The number of times of reflection of the image light ML in the first prism 41 is one at the first inner side surface 41b, one at the first outer side surface 41c, and further, one at the reflective polarizing element 45 described later. By setting the number of times of internal reflection of the image light ML in the first prism 41 to two, it is possible to efficiently avoid mixture of light different in number of times of reflection in the first prism 41 while increasing a field angle of the image light ML, and the pupil position PP or an aperture PPa at the pupil position PP. In addition, it becomes easy to shorten the distance from the display element 11 to a transmissive mirror 56 of a cover member 52 described later, and thus, the prism-based light guide member 48 can be reduced in size, and it is also easy to reduce the sizes of the display element 11 and the first lens 30.
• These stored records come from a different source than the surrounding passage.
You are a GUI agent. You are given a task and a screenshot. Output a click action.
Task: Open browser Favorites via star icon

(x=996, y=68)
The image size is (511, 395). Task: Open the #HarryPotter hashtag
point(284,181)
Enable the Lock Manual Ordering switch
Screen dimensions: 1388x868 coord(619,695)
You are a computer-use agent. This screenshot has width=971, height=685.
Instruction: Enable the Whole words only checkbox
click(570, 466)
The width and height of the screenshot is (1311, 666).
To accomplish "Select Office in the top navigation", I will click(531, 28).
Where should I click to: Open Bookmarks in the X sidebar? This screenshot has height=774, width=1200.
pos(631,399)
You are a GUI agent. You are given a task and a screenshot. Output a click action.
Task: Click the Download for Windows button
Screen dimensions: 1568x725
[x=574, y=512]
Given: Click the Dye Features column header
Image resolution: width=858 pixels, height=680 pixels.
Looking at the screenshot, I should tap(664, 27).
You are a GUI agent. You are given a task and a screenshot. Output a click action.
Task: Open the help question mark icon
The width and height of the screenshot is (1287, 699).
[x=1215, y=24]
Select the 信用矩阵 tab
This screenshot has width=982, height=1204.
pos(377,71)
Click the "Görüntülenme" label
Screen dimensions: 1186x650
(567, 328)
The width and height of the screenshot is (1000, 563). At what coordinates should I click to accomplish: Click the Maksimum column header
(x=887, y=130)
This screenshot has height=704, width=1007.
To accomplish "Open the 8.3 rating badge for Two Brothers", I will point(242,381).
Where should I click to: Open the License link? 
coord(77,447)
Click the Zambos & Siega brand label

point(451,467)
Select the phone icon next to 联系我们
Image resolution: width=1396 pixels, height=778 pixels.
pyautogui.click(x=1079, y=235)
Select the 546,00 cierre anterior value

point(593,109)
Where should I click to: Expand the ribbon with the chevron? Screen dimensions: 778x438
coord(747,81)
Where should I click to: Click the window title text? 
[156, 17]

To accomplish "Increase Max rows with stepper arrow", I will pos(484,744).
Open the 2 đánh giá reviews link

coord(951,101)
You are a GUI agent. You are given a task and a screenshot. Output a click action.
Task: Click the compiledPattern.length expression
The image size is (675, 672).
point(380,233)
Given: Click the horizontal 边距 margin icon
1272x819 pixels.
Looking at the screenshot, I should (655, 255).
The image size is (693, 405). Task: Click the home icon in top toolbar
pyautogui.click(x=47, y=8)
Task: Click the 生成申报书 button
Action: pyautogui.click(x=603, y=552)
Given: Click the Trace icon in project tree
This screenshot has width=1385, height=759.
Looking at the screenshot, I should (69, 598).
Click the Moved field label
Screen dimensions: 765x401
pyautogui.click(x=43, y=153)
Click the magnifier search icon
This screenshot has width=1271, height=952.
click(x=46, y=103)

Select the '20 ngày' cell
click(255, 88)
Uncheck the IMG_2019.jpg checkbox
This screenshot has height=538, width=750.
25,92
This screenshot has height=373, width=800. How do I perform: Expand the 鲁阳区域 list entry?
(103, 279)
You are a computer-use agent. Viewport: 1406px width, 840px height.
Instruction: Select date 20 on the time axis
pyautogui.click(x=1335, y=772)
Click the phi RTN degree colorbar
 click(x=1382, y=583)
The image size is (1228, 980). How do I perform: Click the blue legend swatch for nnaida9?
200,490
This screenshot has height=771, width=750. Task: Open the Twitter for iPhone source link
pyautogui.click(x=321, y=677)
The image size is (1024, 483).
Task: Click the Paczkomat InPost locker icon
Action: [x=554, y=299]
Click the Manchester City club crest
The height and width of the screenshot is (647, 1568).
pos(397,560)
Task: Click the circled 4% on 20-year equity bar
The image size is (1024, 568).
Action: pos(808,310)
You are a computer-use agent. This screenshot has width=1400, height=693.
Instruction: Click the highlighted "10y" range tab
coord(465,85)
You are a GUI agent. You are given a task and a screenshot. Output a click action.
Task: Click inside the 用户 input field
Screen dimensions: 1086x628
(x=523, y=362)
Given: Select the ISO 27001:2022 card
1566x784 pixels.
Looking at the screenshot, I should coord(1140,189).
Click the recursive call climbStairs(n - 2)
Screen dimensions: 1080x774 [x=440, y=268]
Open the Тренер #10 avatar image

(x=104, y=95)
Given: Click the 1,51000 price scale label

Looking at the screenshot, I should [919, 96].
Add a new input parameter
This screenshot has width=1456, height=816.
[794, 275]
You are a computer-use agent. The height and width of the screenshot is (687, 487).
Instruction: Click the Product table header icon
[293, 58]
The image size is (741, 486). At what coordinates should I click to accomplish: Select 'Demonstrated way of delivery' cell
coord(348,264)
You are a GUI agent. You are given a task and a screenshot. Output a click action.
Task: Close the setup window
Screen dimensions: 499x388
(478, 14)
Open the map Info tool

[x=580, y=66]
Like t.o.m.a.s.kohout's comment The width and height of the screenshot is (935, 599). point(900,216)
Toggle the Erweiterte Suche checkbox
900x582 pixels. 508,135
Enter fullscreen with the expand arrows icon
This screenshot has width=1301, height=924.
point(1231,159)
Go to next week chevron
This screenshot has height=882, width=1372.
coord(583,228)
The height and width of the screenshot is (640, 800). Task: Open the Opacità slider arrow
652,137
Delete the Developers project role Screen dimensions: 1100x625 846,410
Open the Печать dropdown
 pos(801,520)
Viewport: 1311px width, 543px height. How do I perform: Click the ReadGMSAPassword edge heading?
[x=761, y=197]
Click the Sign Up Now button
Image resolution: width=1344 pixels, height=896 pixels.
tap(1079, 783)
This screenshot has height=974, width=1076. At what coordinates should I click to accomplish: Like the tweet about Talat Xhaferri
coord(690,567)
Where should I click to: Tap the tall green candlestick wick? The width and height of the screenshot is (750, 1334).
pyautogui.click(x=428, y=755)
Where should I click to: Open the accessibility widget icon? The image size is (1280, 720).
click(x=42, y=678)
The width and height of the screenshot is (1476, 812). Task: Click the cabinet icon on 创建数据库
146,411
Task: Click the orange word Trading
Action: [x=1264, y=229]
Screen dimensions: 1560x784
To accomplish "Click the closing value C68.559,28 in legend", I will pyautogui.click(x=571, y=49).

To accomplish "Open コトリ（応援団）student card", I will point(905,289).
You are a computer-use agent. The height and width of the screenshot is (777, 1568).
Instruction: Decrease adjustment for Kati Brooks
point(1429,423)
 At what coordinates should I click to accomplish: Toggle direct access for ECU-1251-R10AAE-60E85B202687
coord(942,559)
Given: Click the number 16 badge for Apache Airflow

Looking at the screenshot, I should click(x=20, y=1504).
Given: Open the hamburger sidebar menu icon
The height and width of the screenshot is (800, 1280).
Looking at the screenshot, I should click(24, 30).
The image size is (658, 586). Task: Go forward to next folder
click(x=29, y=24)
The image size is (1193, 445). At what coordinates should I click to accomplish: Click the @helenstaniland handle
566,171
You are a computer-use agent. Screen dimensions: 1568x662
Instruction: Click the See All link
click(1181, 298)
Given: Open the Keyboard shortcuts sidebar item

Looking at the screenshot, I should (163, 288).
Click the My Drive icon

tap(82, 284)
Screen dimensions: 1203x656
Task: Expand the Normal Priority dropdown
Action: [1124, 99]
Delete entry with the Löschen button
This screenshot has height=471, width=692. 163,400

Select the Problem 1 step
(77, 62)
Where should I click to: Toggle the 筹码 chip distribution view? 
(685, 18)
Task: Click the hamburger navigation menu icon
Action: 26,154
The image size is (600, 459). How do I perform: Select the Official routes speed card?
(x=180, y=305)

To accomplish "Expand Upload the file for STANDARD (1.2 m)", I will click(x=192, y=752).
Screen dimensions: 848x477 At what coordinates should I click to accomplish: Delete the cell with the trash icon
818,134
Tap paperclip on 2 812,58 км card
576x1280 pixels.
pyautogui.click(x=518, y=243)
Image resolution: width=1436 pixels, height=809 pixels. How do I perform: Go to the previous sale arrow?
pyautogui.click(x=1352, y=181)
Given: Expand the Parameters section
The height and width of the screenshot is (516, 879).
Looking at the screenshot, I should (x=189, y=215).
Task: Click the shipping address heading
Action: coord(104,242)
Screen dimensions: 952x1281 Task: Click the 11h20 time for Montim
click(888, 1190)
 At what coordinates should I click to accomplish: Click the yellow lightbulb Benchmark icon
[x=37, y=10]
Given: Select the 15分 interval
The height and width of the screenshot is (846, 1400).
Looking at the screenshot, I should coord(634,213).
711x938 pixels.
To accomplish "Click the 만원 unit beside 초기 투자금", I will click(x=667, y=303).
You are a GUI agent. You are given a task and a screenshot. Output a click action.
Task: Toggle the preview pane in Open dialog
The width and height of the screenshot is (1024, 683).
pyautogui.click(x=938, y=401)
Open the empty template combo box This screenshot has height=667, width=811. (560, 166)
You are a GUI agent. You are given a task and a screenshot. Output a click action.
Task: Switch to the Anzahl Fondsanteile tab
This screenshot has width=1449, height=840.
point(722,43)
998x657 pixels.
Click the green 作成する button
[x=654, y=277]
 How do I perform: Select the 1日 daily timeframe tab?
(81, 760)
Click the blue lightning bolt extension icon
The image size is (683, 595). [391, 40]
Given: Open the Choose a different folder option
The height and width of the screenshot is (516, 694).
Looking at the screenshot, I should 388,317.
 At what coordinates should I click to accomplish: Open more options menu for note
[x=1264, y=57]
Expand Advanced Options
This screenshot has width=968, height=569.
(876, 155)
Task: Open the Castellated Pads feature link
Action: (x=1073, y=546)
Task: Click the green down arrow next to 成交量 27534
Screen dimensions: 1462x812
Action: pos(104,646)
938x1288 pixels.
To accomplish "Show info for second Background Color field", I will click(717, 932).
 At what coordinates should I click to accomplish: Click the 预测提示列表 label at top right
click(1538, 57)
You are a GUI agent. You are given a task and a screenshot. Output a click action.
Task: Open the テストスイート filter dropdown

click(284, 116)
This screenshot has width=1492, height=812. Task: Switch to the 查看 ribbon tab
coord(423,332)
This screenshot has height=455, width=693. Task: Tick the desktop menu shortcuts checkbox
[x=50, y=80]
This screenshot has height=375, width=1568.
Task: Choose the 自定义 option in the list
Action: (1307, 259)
Similarly to the first prism 41, the second prism 42 has a quadrangular prismatic outer shape and has a trapezoidal longitudinal cross-section. The second prism 42 is for transmitting the image light ML. The second prism 42 has a second inner side surface 42b, a second outer side surface 42c, a second inclined surface 42d, and a bottom surface 42f. The bottom surface 42f is a surface opposed to the optical plane of incidence 41a at an opposite side in the prism-based light guide member 48 or the first flat-plate member 40. Further, the bottom surface 42f is a surface opposed to the second inclined surface 42d at an opposite side in the second prism 42. Further, the second prism 42 has second lateral side surfaces 42e. Here, the second inner side surface 42b and the second outer side surface 42c are parallel to each other, and extend in a direction perpendicular to the optical axis AX between the pupil position PP and the second inner side surface 42b and the second outer side surface 42c. The scratch resistance of the second inner side surface 42b can be enhanced by being provided with a hard coat. The second lateral side surfaces 42e are disposed between the second outer side surface 42c and the second inner side surface 42b so as to face each other in a lateral direction, that is, the X direction crossing the Y direction in which the first prism 41 and the second prism 42 are arranged. The second prism 42 is made of a resin material.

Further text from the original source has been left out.